Revenues from the GENTRAN business segment increased $0.9 million or 5% in
first quarter 2000 compared to first quarter 1999, primarily due to a 15%
increase in product support revenue and to a lesser extent, an increase in
services revenue offset by a 5% decrease in products revenue. The increase in
product support revenue was primarily due to an expansion of the installed
customer base and international growth. The increase in services revenue was
primarily due to an increase in services provided to international customers.
Approximately 20% of the Company's total international revenues was generated by
the GENTRAN business segment during first quarter 2000, compared to 19% in first
quarter 1999.
Revenues from the CONNECT business segment increased $1.8 million or 4% in
first quarter 2000 compared to first quarter 1999, primarily due to a 15%
increase in product support revenue primarily due to an increase in the
installed customer base and international product support revenue offset by a 2%
decrease in products revenue. Approximately 50% of the Company's total
international revenues was generated by the CONNECT business segment during
first quarter 2000, compared to 51% in first quarter 1999.
Revenue from the Managed Services business segment increased $0.4 million or
3% in first quarter 2000 compared to the first quarter 1999. The revenue
increase was due primarily to an increase in international services and to a
lesser extent continued Y2K services. Managed Services revenue was overall
negatively impacted by customer decisions to stop or not implement projects in
connection with Y2K. Approximately 6% of the Company's total international
revenues was generated by the Managed Services business segment during first
quarter 2000, compared to 7% in first quarter 1999.

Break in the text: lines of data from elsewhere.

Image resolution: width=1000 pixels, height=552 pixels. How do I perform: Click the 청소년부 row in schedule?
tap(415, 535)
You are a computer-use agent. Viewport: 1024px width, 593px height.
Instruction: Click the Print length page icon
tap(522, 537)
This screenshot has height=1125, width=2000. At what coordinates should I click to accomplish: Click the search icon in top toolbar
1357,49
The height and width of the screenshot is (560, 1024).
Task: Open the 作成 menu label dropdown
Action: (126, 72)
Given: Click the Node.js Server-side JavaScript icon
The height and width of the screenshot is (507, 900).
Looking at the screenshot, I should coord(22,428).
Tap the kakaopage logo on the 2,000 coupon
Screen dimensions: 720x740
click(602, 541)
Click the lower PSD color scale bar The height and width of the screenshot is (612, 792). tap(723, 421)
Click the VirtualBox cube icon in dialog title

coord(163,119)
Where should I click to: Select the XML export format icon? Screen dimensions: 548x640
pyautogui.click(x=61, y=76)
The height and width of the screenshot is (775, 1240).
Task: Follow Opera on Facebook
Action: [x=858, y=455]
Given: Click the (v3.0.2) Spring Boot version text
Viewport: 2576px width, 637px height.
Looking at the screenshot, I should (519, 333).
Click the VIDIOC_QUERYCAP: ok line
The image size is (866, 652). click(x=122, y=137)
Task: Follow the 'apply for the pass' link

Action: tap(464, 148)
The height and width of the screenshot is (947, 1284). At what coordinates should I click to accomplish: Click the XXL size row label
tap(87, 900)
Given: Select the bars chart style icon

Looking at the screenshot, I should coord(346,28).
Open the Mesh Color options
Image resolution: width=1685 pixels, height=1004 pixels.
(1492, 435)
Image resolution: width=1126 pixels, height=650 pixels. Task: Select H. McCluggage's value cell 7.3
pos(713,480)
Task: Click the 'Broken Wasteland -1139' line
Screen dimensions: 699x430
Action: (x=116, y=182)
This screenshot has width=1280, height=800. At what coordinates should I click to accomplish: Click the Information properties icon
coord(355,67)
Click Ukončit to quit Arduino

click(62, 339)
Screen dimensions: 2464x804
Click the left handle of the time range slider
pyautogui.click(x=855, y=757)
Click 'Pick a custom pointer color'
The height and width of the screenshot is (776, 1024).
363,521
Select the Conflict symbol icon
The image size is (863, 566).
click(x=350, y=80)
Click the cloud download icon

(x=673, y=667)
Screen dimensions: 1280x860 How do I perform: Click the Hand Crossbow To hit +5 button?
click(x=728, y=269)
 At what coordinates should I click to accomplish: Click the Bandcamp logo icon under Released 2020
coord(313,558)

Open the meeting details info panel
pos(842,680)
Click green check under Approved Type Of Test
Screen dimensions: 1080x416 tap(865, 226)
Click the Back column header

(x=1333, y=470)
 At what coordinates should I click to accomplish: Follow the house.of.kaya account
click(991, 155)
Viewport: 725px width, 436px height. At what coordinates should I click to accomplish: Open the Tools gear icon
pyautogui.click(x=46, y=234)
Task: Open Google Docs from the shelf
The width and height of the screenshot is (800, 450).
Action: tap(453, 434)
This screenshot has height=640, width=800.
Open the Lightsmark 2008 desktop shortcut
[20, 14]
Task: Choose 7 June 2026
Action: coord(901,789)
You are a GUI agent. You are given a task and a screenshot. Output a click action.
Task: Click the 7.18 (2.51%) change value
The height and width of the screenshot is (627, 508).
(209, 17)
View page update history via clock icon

Total revenues generated from the Company's international operations were
$36.7 million and $30.9 million during first quarter 2000 and first quarter
1999, respectively, representing an increase of $5.8 million or 19%. This was
due primarily to an increase of 36% in international revenues by the COMMERCE
business segment, a 26% increase by the GENTRAN business segment, a 16% increase
by the CONNECT business segment and a 10% increase by the Managed Services
business segment. Revenues from the Company's international operations
represented 24% of total revenues in first quarter 2000 compared to 22% in first
quarter 1999.
Total costs and expenses increased $17.8 million or 18% during first quarter
2000 as compared to the same period of 1999. The increase in total costs and
expenses is primarily due to a 30% increase in product development and
enhancement expenses, an 18% increase in cost of sales and a 17% increase in
selling, general and administrative expenses. The increase in total costs and
expenses of the COMMERCE, GENTRAN, CONNECT and Managed Services business
segments are 21%, 6%, 17% and 15%, respectively. The increase in total costs and
expenses of the COMMERCE, CONNECT and GENTRAN business segments relate to
increases in revenues, revenue support activities and international expansion.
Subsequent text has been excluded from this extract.